- [Task requirements]
Reproduce each entry exactly as written.

★ ★ ★ ★

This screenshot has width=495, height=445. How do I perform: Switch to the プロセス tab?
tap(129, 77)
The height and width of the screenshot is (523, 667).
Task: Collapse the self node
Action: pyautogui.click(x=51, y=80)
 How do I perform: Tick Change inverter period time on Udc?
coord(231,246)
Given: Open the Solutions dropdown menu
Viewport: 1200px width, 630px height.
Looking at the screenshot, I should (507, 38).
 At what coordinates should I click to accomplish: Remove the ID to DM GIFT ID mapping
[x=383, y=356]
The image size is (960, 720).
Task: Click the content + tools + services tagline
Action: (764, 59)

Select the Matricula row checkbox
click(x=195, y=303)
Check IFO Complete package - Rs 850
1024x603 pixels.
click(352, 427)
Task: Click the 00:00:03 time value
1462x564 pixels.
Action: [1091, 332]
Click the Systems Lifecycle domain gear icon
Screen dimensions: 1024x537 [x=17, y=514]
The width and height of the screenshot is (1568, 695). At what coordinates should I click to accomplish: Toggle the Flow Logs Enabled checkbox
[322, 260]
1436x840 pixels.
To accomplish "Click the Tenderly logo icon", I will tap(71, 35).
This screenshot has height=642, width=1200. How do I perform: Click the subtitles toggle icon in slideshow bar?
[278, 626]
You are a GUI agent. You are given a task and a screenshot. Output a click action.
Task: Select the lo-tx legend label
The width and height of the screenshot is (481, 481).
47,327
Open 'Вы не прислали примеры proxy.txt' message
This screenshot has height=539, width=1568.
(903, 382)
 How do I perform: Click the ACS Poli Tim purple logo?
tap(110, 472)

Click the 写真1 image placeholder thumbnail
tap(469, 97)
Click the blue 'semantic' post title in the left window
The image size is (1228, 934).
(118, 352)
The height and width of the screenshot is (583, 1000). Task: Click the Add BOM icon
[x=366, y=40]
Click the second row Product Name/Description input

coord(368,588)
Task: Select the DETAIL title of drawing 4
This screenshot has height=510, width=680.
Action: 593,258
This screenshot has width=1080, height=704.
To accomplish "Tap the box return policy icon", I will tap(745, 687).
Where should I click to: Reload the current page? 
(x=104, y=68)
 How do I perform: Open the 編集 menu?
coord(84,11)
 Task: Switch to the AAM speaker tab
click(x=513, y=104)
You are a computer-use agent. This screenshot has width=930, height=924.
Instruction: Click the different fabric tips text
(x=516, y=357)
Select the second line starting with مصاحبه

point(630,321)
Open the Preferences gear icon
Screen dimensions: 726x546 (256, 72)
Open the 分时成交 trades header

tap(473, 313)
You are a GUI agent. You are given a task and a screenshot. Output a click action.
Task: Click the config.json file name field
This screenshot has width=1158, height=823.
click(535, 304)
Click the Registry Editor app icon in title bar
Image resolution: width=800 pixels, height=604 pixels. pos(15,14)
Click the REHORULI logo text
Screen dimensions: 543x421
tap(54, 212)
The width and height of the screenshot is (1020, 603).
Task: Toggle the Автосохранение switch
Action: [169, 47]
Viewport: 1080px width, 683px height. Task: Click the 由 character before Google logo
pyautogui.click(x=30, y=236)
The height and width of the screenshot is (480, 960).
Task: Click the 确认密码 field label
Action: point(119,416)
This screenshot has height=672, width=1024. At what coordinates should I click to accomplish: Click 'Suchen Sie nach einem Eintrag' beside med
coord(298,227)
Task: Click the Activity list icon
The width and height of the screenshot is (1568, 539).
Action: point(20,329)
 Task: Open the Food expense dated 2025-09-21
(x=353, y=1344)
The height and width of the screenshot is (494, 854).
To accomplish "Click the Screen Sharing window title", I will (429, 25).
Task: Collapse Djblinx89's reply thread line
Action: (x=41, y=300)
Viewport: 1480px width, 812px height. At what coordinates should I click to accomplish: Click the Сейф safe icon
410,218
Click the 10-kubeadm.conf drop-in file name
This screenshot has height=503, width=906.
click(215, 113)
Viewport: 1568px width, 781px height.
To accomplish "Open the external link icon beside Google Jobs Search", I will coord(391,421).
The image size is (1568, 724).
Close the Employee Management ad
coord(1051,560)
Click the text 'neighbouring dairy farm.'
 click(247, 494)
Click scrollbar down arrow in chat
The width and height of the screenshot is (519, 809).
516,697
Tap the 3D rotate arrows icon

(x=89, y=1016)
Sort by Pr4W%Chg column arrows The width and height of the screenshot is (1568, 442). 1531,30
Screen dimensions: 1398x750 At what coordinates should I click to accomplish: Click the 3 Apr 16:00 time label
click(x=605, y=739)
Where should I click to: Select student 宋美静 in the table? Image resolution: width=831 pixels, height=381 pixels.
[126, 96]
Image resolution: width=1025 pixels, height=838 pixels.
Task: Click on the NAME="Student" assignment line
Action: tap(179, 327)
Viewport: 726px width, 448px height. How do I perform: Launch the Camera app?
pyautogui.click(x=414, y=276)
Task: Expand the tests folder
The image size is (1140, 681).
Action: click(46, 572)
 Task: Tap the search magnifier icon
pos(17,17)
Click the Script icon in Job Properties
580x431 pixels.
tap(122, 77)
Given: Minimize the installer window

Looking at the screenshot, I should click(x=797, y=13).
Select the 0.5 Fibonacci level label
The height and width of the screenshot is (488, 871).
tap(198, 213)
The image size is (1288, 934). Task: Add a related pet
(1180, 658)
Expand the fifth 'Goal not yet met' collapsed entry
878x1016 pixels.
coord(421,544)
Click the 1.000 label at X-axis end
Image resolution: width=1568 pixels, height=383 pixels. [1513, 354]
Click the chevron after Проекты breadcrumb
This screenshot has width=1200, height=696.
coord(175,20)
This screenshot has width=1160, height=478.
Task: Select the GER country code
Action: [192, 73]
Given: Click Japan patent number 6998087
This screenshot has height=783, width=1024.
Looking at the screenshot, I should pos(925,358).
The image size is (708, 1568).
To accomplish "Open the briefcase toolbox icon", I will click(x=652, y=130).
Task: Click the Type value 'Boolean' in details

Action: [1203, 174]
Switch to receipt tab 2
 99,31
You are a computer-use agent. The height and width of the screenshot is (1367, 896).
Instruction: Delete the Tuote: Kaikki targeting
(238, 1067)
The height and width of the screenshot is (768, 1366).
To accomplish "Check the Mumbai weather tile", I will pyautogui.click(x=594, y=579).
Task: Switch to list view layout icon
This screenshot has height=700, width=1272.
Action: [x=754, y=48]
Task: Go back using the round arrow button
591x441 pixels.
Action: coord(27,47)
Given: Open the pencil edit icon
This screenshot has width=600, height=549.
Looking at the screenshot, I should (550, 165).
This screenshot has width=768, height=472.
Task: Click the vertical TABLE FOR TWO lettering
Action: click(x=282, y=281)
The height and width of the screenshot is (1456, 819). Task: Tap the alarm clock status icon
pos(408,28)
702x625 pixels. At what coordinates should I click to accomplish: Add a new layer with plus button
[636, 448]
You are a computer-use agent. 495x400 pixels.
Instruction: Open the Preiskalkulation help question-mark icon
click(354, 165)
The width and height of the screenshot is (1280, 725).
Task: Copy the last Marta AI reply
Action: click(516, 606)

★ ★ ★ ★

- [Answer section]
This screenshot has width=495, height=445. How do I perform: Switch to the プロセス tab?
tap(129, 77)
The height and width of the screenshot is (523, 667).
Task: Collapse the self node
Action: pyautogui.click(x=51, y=80)
 How do I perform: Tick Change inverter period time on Udc?
coord(231,246)
Given: Open the Solutions dropdown menu
Viewport: 1200px width, 630px height.
Looking at the screenshot, I should (507, 38).
 At what coordinates should I click to accomplish: Remove the ID to DM GIFT ID mapping
[x=383, y=356]
The image size is (960, 720).
Task: Click the content + tools + services tagline
Action: (764, 59)

Select the Matricula row checkbox
click(x=195, y=303)
Check IFO Complete package - Rs 850
1024x603 pixels.
click(352, 427)
Task: Click the 00:00:03 time value
1462x564 pixels.
Action: [1091, 332]
Click the Systems Lifecycle domain gear icon
Screen dimensions: 1024x537 [x=17, y=514]
The width and height of the screenshot is (1568, 695). At what coordinates should I click to accomplish: Toggle the Flow Logs Enabled checkbox
[322, 260]
1436x840 pixels.
To accomplish "Click the Tenderly logo icon", I will tap(71, 35).
This screenshot has height=642, width=1200. How do I perform: Click the subtitles toggle icon in slideshow bar?
[278, 626]
You are a GUI agent. You are given a task and a screenshot. Output a click action.
Task: Select the lo-tx legend label
The width and height of the screenshot is (481, 481).
47,327
Open 'Вы не прислали примеры proxy.txt' message
This screenshot has height=539, width=1568.
(903, 382)
 How do I perform: Click the ACS Poli Tim purple logo?
tap(110, 472)

Click the 写真1 image placeholder thumbnail
tap(469, 97)
Click the blue 'semantic' post title in the left window
The image size is (1228, 934).
(118, 352)
The height and width of the screenshot is (583, 1000). Task: Click the Add BOM icon
[x=366, y=40]
Click the second row Product Name/Description input

coord(368,588)
Task: Select the DETAIL title of drawing 4
This screenshot has height=510, width=680.
Action: 593,258
This screenshot has width=1080, height=704.
To accomplish "Tap the box return policy icon", I will tap(745, 687).
Where should I click to: Reload the current page? 
(x=104, y=68)
 How do I perform: Open the 編集 menu?
coord(84,11)
 Task: Switch to the AAM speaker tab
click(x=513, y=104)
You are a computer-use agent. This screenshot has width=930, height=924.
Instruction: Click the different fabric tips text
(x=516, y=357)
Select the second line starting with مصاحبه

point(630,321)
Open the Preferences gear icon
Screen dimensions: 726x546 (256, 72)
Open the 分时成交 trades header

tap(473, 313)
You are a GUI agent. You are given a task and a screenshot. Output a click action.
Task: Click the config.json file name field
This screenshot has width=1158, height=823.
click(535, 304)
Click the Registry Editor app icon in title bar
Image resolution: width=800 pixels, height=604 pixels. pos(15,14)
Click the REHORULI logo text
Screen dimensions: 543x421
tap(54, 212)
The width and height of the screenshot is (1020, 603).
Task: Toggle the Автосохранение switch
Action: [169, 47]
Viewport: 1080px width, 683px height. Task: Click the 由 character before Google logo
pyautogui.click(x=30, y=236)
The height and width of the screenshot is (480, 960).
Task: Click the 确认密码 field label
Action: point(119,416)
This screenshot has height=672, width=1024. At what coordinates should I click to accomplish: Click 'Suchen Sie nach einem Eintrag' beside med
coord(298,227)
Task: Click the Activity list icon
The width and height of the screenshot is (1568, 539).
Action: point(20,329)
 Task: Open the Food expense dated 2025-09-21
(x=353, y=1344)
The height and width of the screenshot is (494, 854).
To accomplish "Click the Screen Sharing window title", I will (429, 25).
Task: Collapse Djblinx89's reply thread line
Action: (x=41, y=300)
Viewport: 1480px width, 812px height. At what coordinates should I click to accomplish: Click the Сейф safe icon
410,218
Click the 10-kubeadm.conf drop-in file name
This screenshot has height=503, width=906.
click(215, 113)
Viewport: 1568px width, 781px height.
To accomplish "Open the external link icon beside Google Jobs Search", I will coord(391,421).
The image size is (1568, 724).
Close the Employee Management ad
coord(1051,560)
Click the text 'neighbouring dairy farm.'
 click(247, 494)
Click scrollbar down arrow in chat
The width and height of the screenshot is (519, 809).
516,697
Tap the 3D rotate arrows icon

(x=89, y=1016)
Sort by Pr4W%Chg column arrows The width and height of the screenshot is (1568, 442). 1531,30
Screen dimensions: 1398x750 At what coordinates should I click to accomplish: Click the 3 Apr 16:00 time label
click(x=605, y=739)
Where should I click to: Select student 宋美静 in the table? Image resolution: width=831 pixels, height=381 pixels.
[126, 96]
Image resolution: width=1025 pixels, height=838 pixels.
Task: Click on the NAME="Student" assignment line
Action: tap(179, 327)
Viewport: 726px width, 448px height. How do I perform: Launch the Camera app?
pyautogui.click(x=414, y=276)
Task: Expand the tests folder
The image size is (1140, 681).
Action: click(46, 572)
 Task: Tap the search magnifier icon
pos(17,17)
Click the Script icon in Job Properties
580x431 pixels.
tap(122, 77)
Given: Minimize the installer window

Looking at the screenshot, I should click(x=797, y=13).
Select the 0.5 Fibonacci level label
The height and width of the screenshot is (488, 871).
tap(198, 213)
The image size is (1288, 934). Task: Add a related pet
(1180, 658)
Expand the fifth 'Goal not yet met' collapsed entry
878x1016 pixels.
coord(421,544)
Click the 1.000 label at X-axis end
Image resolution: width=1568 pixels, height=383 pixels. [1513, 354]
Click the chevron after Проекты breadcrumb
This screenshot has width=1200, height=696.
coord(175,20)
This screenshot has width=1160, height=478.
Task: Select the GER country code
Action: [192, 73]
Given: Click Japan patent number 6998087
This screenshot has height=783, width=1024.
Looking at the screenshot, I should pos(925,358).
The image size is (708, 1568).
To accomplish "Open the briefcase toolbox icon", I will click(x=652, y=130).
Task: Click the Type value 'Boolean' in details

Action: [1203, 174]
Switch to receipt tab 2
 99,31
You are a computer-use agent. The height and width of the screenshot is (1367, 896).
Instruction: Delete the Tuote: Kaikki targeting
(238, 1067)
The height and width of the screenshot is (768, 1366).
To accomplish "Check the Mumbai weather tile", I will pyautogui.click(x=594, y=579).
Task: Switch to list view layout icon
This screenshot has height=700, width=1272.
Action: [x=754, y=48]
Task: Go back using the round arrow button
591x441 pixels.
Action: coord(27,47)
Given: Open the pencil edit icon
This screenshot has width=600, height=549.
Looking at the screenshot, I should (550, 165).
This screenshot has width=768, height=472.
Task: Click the vertical TABLE FOR TWO lettering
Action: click(x=282, y=281)
The height and width of the screenshot is (1456, 819). Task: Tap the alarm clock status icon
pos(408,28)
702x625 pixels. At what coordinates should I click to accomplish: Add a new layer with plus button
[636, 448]
You are a computer-use agent. 495x400 pixels.
Instruction: Open the Preiskalkulation help question-mark icon
click(354, 165)
The width and height of the screenshot is (1280, 725).
Task: Copy the last Marta AI reply
Action: click(516, 606)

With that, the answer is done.